It's widely accepted that Tiger Woods is the best golfer in the world today, and might well prove the best ever. Why? He's considered the most naturally gifted player in the current era, with the ability to raise his game at critical moments.

Crucially, he is able to do so during the most important events in which he plays - the four major golf championships - combining great mental strength and courage with immense natural talent.

Like Mr Woods, it's my (humble) opinion that the best of the 'relationship manager breed' (often known as 'hunters' in honour of their alpha male/female qualities, as opposed to less aggressive 'gatherers') are born and not made. That is, they possess distinct personal qualities which, when combined with the skills and knowledge they've acquired through a combination of formal training, on-the-job learning and self-development, enable them to exploit opportunities to build a client base and generate revenues.

So, how can you tell if you're innately suited to a life in private banking? Our research suggests you'll need at least four key attributes - strong personal drive, an appetite for self-development, financial acumen, and perhaps most important, social and influencing skills.

What does personal drive amount to? If you're a private banking natural, you'll have motivation, initiative and tenacity. All are vital in the hunt for new clients. There are no rewards for quitters (or non-hunting vegetarians) in private banking.

Then you'll need the kind of appetite for self-development that ensures you're constantly building your skills and knowledge, often achieved by spending time with the product specialists - the financial planners and the investment managers, plus those with the knowledge of hedge funds, property, private equity and other specialised areas.

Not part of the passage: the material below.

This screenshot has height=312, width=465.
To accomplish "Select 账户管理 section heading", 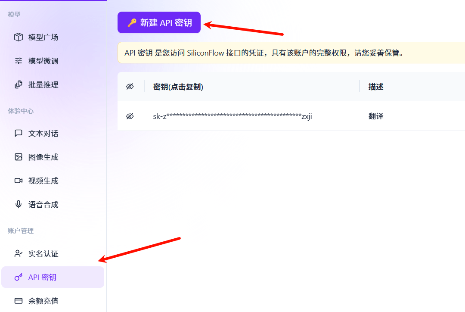I will tap(19, 231).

Financial acumen is crucial. It will enable you to find the best solutions for your clients by drawing upon a deep understanding of their needs. After all, it's no good building relationships and hunting for clients if you don't know how to concoct a tasty stew with what you bring in.

But it's relationship-building skills that are most crucial of all. Great private bankers must be able to interact effectively with wealthy, dynamic individuals. Moreover, as many such individuals are time-poor, the private banker needs to make the right sort of impact at a very early stage. First impressions are never more critical.

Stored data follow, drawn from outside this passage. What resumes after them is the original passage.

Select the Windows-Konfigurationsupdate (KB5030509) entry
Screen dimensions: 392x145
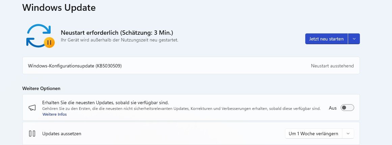(x=191, y=66)
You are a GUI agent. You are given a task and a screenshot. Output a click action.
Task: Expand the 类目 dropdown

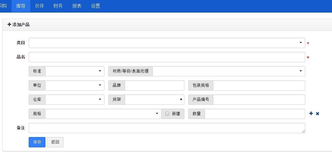pyautogui.click(x=167, y=43)
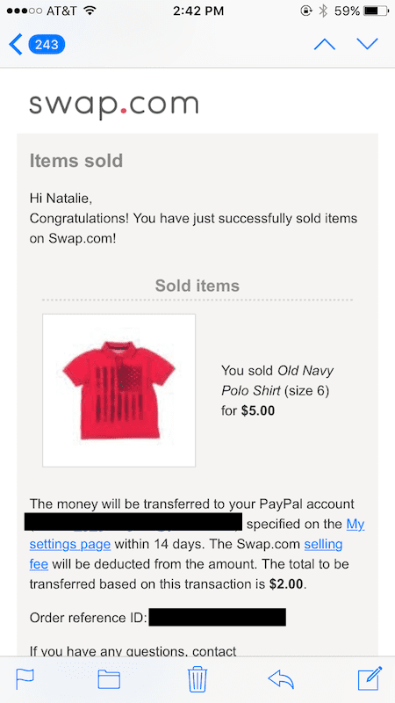Screen dimensions: 395x703
Task: Tap the Bluetooth icon in status bar
Action: [x=323, y=11]
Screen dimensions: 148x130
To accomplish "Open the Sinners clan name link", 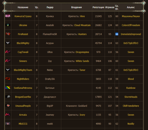I will tap(23, 61).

And lastly, to make it big as a private banking 'hunter', you'll need to be 100% committed to the role. We find that the best relationship managers never switch off and are routinely in touch with their clients at all times of the day, seven days a week. Private banking is a lifestyle more than just a job - you will need to build very personal relationships with your clients, and to be ready to respond to them and meet their needs whether it's 10am in the morning or 10pm at night. A true hunter never sleeps.

Simon Culliford is a director and co-founder of Culliford Edmunds Associates, a recruitment firm specializing in private wealth management. Between 1994 and 1998 he was director of international private banking for Barclays Private Bank, and from 1998 to 2001 he was head of private banking, London for Union Bancaire Privée.